Received: Jun 03, 2022, Manuscript No. IJBPR-22-67717; Editor assigned: Jun 06, 2022, Pre QC No. IJBPR-22-67717(PQ); Reviewed: Jun 20, 2022, QC No. IJBPR-22-67717; Revised: Jun 27, 2022, Manuscript No. IJBPR-22-67717(R); Published: Jul 04, 2022, DOI: 10.35248/2287-6898.22.11.2722-2723


Components in the nanoscale range are used as diagnostic instruments or to transmit therapeutic compounds to particular target regions in a controlled manner in nanomedicine and nano delivery systems which is a relatively young but fast emerging discipline. By delivering precise medications to specified locations and targets, nanoscale has many advantages in the treatment of chronic human diseases [1]. The use of nanomedicine (including chemotherapeutic medicines, biological agents, cancer immunotherapy agents, etc.) in the treatment of many diseases has recently seen a number of notable applications. Through careful examination of the discovery and use of nanostructures in improving the efficacy of both new and old drugs (such as natural products) and specific diagnosis through illnesses genomic molecules the systematic process provides an updated overview of recent developments in the field of nanoparticles and nano based drug delivery systems [2]. The advantages and disadvantages of using nanomedicines for the clinical delivery of drugs from synthetic or natural sources are also covered. Additionally, we have included details on the developments and outlooks for the field of nanomedicine [3]. In term of the use of nanomaterials in medicinal chemistry an effective cure for disease involves the creation of an improved diagnosis an optimized drug loaded formulation, and the integration of the prepared formulations into an appropriate delivery system. Increasing analytical capability with better data quality, using less sample volume for storage, and molecular level evaluation of cellular and molecular libraries has been a difficult problem for researchers. Currently, the novel application of nanotechnology allows for technological growth, overcoming the initial difficulties of incorrect data, high sample consumption, and several other problems.

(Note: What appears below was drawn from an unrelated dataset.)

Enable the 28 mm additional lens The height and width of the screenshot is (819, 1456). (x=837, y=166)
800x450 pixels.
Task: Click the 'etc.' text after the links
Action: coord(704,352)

Because of various competing alternative medical markets, pharmaceutical industries are constantly challenged to find improved drug discovery technologies. For the efficient treatment of a wide range of ailments, this industry needs to find and develop new medications. In order to find novel medications, pharmaceutical companies are increasingly focusing on standard procedures like replicating and generating human receptors and proteins [4]. These procedures enable high productivity, automated screening and the use of combinatorial technologies. As a result of the genomes and proteomics revolution, the drug discovery business should currently have enormous volumes of data regarding the molecular components of life.

By using nanomaterials and nanophases in a variety of scientific domains, including nanomedicine and nano- based therapeutics where such particles are of particular relevance, nanotechnology has been proven to bridge the gap between natural science. Nanomaterials which can be described as substances with diameters ranging from 1 nm to 100 nm, have a significant impact on the boundaries of nanomedicine, influencing everything from biosensors, drug delivery, and tissue engineering. To create nanoparticles, nanotechnology uses therapeutic molecules at the nanoscale level. Nanoparticles have been the driving force behind the development of nanobiotechnology, drug delivery, biosensors, and tissue engineering in the biomedical field. Nanoparticles are often small nanospheres because they are made of materials that are designed at the atomic or molecular level. As a result, they can travel within the human body with greater freedom than bulkier materials. The structural, chemical, mechanical, magnetic, electrical and biological characteristics of nanoscale-sized particles are distinctive. Because nanostructures can be used as delivery agents to enclose medications or bind therapeutic substances and deliver them to target tissues more accurately with a controlled release, nanoparticles have gained popularity recently [5]. A developing subject called nanomedicine applies nanoscience knowledge and methods to medical biology, preventing disease and treatment. It suggests the use of nanodimensional materials such as nanorobots, nanotechnology for delivery, diagnostics, and sensory functions, as well as actuating materials in living cells. Nanoparticles like gold or nanomaterials may be present in these liposomes and micelles. These characteristics have led to a rise in the usage of nanomaterials, particularly for therapeutic, imaging, and drug delivery purposes. Additionally, according to reports nanostructures improve the transport of water-soluble medications to their intended place and prevent drugs from the gastrointestinal area. Due to their usual absorptive endocytotic uptake methods, nanodrugs have a higher oral bioavailability.

One of several areas of healthcare that nanotechnology is now advancing is drug discovery. Drug transport in vitro diagnostics, in vivo imaging, therapeutic methods, nanomaterials and biomedical engineering are just a few of the present and potential applications of nano-medicine. While some of these prospects are already becoming reality or actively being exploited others are showing promise as they develop and are predicted to increase rapidly in the near future.